The West Cape May knitters have spawned a following.
Earlier this month, a group of women known only as the Salty Knits covered trees, lamps, posts and fences in colorful cozies.
The "midnight knitters" brought pinks and blues to a gray Wilbraham Park. And then, mysteriously, the threads disappeared.
Mayor Pam Kaithern said city officials did not take the knitting down. The knitters did not remove the work, either.
"We were not the ones that took down all the knits in the park, and the mayor said it wasn't officials, so ... that only leaves some seriously angry citizens," the group wrote on its Web site. "But we will not let them win. We shall knit on!"
The knitters' Web site, www.saltyknits.com, has received 23,000 hits this month. Despite the disappearing threads, the Salty Knits said they are not finished.
"I think we need to sit around, drink some tea and work out some new project ideas and get back to just knitting," the group wrote on its Web site.

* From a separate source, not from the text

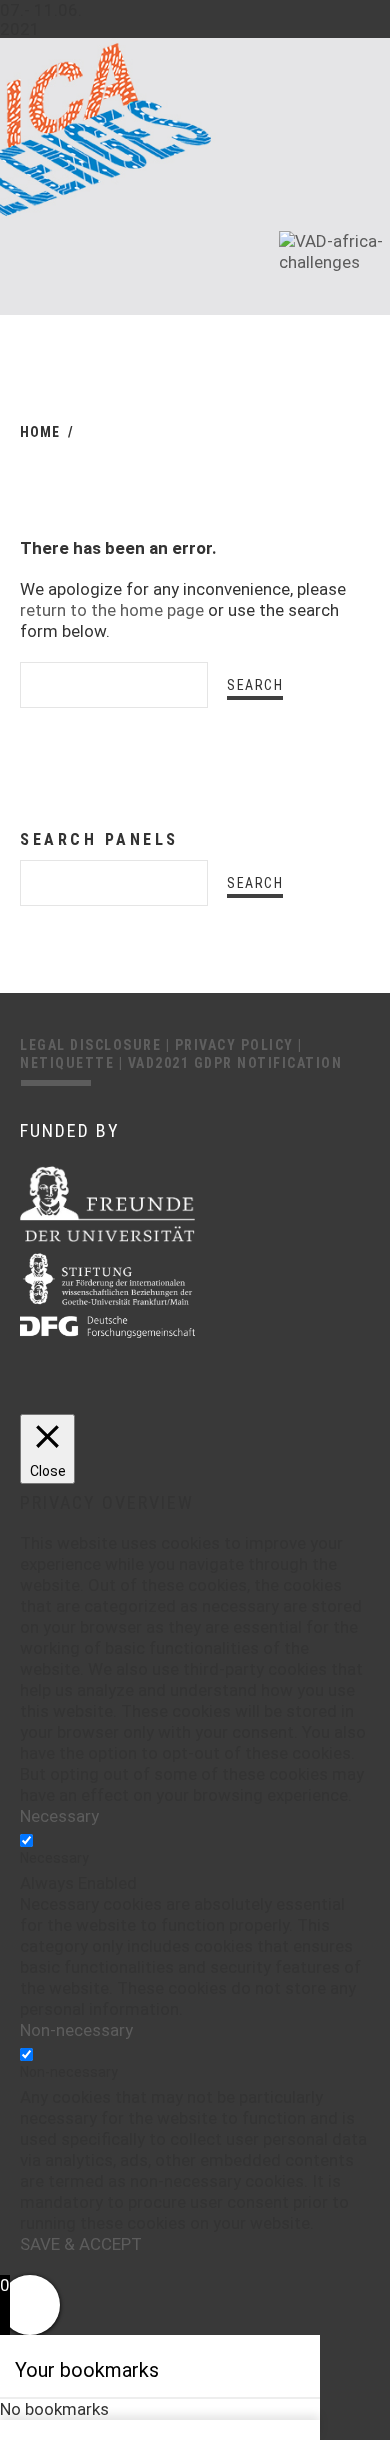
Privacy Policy (237, 1045)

In the meantime, fans are sending the knitters yarn and project requests, and the group's story was featured on "CBS Evening News."
Now, copycat artists are beautifying parks in Philadelphia, wrapping lampposts, bike racks and trees, the Philadelphia Inquirer reported. The trend is called "yarnbombing."
Whatever it's called, the Salty Knits started it.
And as the world looks to a group of women from West Cape May, the yarn about the cozy park artwork continues to unravel.